Building an on-premises infrastructure is not easy, let alone building the cloud infrastructure on top of it. Cloud infrastructure introduces a better approach for computing and storage resources with better reliability, higher availability, dynamic scalability and resource elasticity. The infrastructure is of course not easily built and comes with its own set challenges and obstacles. In this blog post, we are going to touch on mistakes that commonly happen when building up an on-premises private cloud infrastructure.

Weak Security

While moving to the cloud is an advantage, data security and integrity are concerns for enterprises. This is why enterprises are keen to implement private clouds. Apart from better control of the infrastructure, running on a private cloud will have a full control position on security, privacy and data sensitivity aspects. However, many tend to miss on-premises security comes at a bigger price. You have to deal with the security risks by yourself now.

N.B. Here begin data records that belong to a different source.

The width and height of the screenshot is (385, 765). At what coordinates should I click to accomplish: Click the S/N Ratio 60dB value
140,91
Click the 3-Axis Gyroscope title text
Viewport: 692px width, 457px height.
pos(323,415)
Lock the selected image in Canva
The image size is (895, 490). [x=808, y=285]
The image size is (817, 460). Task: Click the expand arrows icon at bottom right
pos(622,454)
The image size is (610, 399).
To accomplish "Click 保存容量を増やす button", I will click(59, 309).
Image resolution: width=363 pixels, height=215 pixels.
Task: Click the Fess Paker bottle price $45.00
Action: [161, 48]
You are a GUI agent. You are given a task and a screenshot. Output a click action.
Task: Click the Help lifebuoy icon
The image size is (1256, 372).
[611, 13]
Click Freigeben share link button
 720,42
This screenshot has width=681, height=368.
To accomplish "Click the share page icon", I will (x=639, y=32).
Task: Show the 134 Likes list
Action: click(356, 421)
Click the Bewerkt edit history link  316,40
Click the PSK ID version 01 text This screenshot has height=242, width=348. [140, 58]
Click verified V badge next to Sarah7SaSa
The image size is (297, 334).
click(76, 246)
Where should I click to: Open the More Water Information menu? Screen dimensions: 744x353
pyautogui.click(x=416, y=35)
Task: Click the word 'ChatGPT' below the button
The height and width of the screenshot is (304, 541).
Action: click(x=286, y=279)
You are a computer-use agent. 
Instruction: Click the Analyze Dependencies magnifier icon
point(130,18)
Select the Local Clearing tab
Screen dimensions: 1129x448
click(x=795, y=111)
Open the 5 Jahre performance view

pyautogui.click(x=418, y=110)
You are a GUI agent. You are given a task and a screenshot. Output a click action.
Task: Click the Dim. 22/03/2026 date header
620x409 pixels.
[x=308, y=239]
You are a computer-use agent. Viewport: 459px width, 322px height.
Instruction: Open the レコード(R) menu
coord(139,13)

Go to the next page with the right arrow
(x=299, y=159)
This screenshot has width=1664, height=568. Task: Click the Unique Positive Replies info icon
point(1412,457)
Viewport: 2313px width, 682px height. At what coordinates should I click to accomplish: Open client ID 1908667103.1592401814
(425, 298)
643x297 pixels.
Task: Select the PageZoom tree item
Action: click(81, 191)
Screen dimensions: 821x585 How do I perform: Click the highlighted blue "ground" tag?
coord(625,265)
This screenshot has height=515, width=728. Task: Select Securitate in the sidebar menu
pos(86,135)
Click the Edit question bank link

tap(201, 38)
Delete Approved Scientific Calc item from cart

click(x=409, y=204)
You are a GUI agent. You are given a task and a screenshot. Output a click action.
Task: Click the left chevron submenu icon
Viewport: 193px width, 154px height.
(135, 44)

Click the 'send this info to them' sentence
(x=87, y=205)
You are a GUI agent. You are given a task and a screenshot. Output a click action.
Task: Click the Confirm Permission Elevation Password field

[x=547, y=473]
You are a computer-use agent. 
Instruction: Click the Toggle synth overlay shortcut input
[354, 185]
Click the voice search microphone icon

Having a dedicated security team or system is very important to safeguard your cloud infrastructure. The security policy must be well-written and documented, covering the whole aspects from software up until the infrastructure tiers to protect against physical theft, cyber-attacks, malware, hacking, backdoors and all sorts of threats coming from people around the premises as well as the Internet. On a good side, the single-tenancy approach in the private cloud should make the privacy policy less complex if compared to the public cloud's multi-tenancy approach.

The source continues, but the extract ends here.